O debate sobre a efetividade das normas constitucionais positivas tem se tornado, cada vez mais, lugar comum nas aulas de Teoria da Constituição. Professores e alunos dialogam sobre a problemática entre a Constituição formal e a ideia de Constituição material, em geral a partir de investigações de seu conceito político (Schmitt), sociológico (Lassalle), jurídico (Kelsen) e normativo (Hesse).

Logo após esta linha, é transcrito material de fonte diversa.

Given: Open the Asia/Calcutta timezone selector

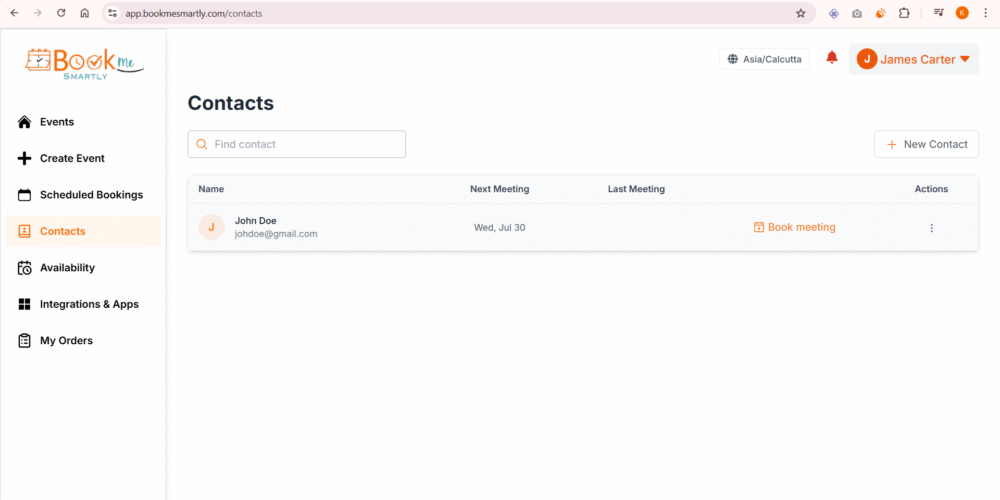Looking at the screenshot, I should [x=764, y=59].
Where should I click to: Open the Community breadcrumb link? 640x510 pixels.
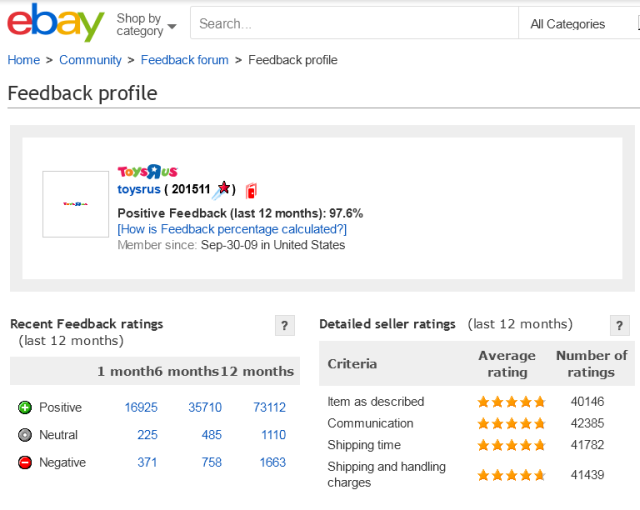(x=90, y=60)
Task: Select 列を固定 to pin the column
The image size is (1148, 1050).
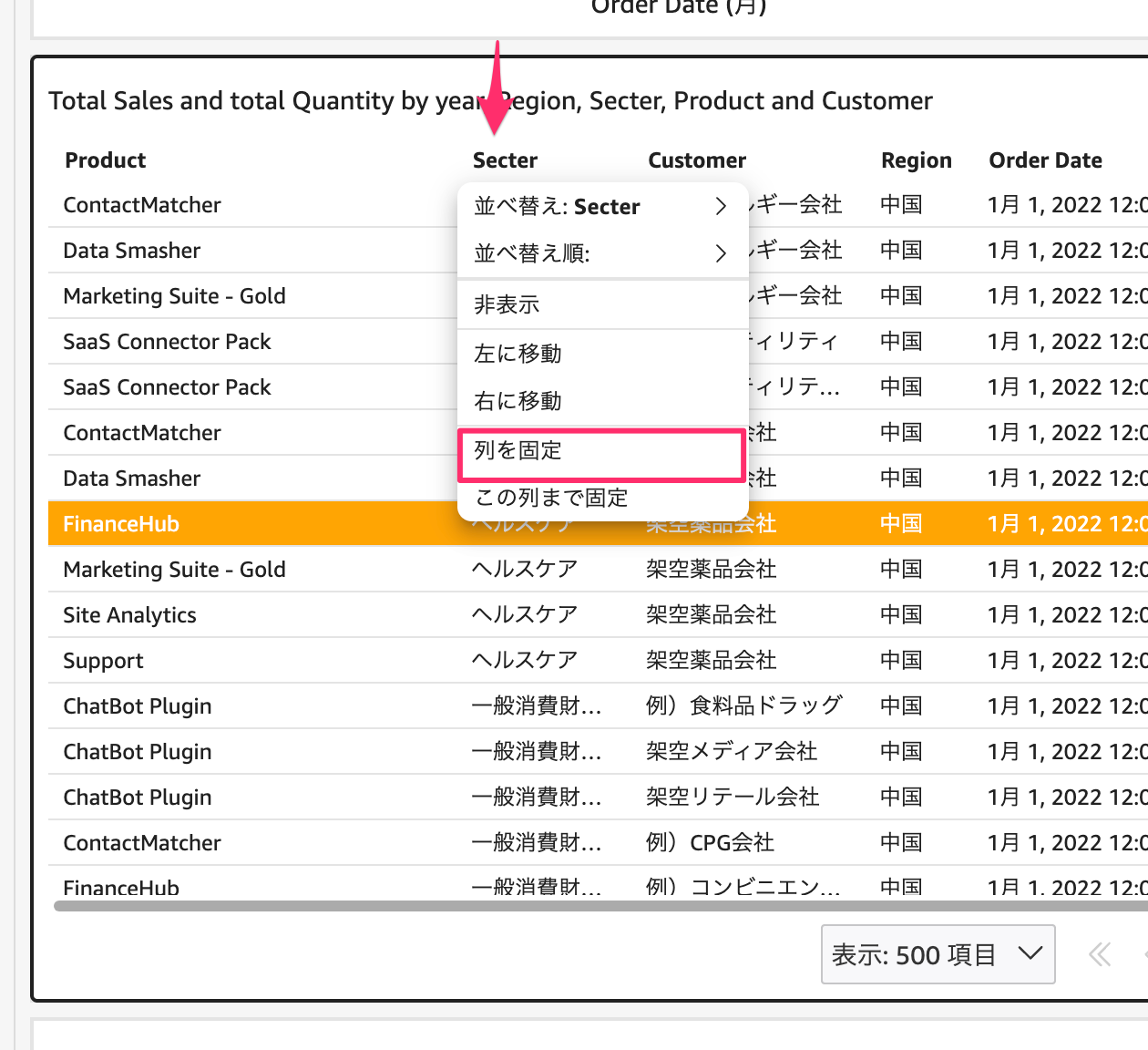Action: click(602, 450)
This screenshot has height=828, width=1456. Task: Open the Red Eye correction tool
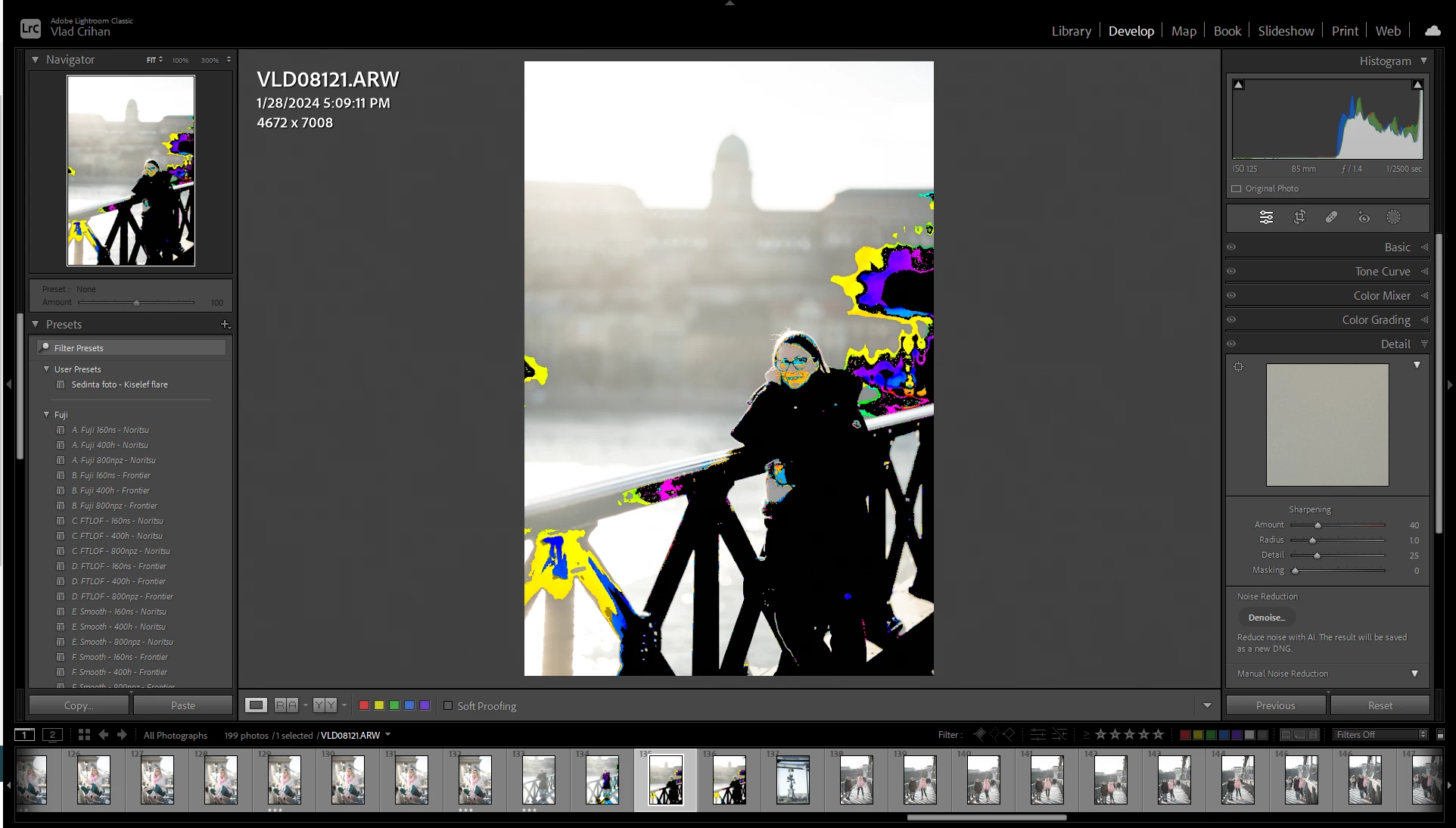[x=1364, y=217]
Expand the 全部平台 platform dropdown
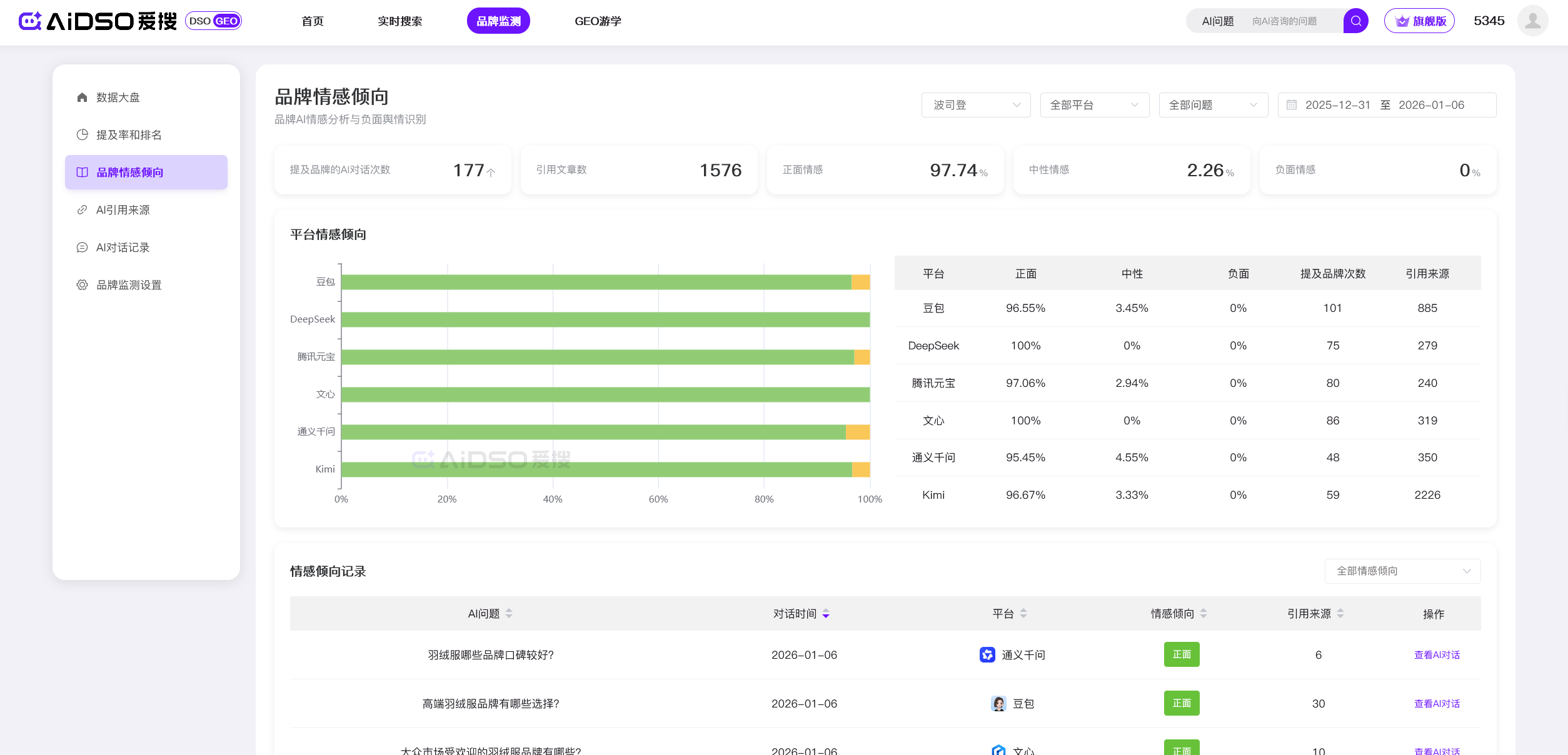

Este não é o lugar adequado para uma análise mais aprofundada de cada uma dessas definições, suas consequências teóricas e práticas e sua utilidade para a teoria constitucional contemporânea. Por esse motivo, partirei de uma delas – a proposta da Constituição normativa de Konrad Hesse – que penso melhor se adequar às exigências atuais – na tentativa de apresentar um novo elemento: o princípio factibilidade como vetor argumentativo que pode contribuir para maior justificação racional na ampliação das possibilidades de concretização do “dever ser” formalizado constitucionalmente em face da realidade fática (“ser”). Assim se supera, com ganhos, a ideia de limites em face da reserva do possível.
Sobre a força normativa da Constituição
Em aula inaugural proferida na Universidade de Freiburg-RFA, o professor alemão Konrad Hesse insurge-se contra a tese de Ferdinand Lassalle, que, ao entender que a essência da Constituição se realiza como uma lei básica, suporte de validade de todas as outras leis e tipificada pela necessariedade, defende que a Constituição formal (jurídica) não tem valor porque são os fatores reais de poder vigentes em determinado país que possuem a força ativa e irradiante de promover a organização social e a efetividade (ou não) dos direitos. Nessa leitura, o texto normativo apenas será eficaz se reproduzir fielmente as normas não escritas que imperam na realidade social.
Opondo-se a tal concepção realista da Constituição, denegatória da autonomia do Direito e de sua força normativa em face das relações de poder, Hesse propõe três questões fundamentais que, respondidas, trariam luz à questão. São elas: “1º) Existiria, ao lado do poder determinante das relações fáticas, expressas pelas forças políticas e sociais, também uma força determinante do Direito Constitucional?; 2º) Qual o fundamento e o alcance dessa força do Direito Constitucional? 3º) Não seria essa força senão uma ficção necessária para o constitucionalista, que tentar criar a suposição de que o direito domina a vida do Estado, quando, na realidade, outras forças mostram-se determinantes?”.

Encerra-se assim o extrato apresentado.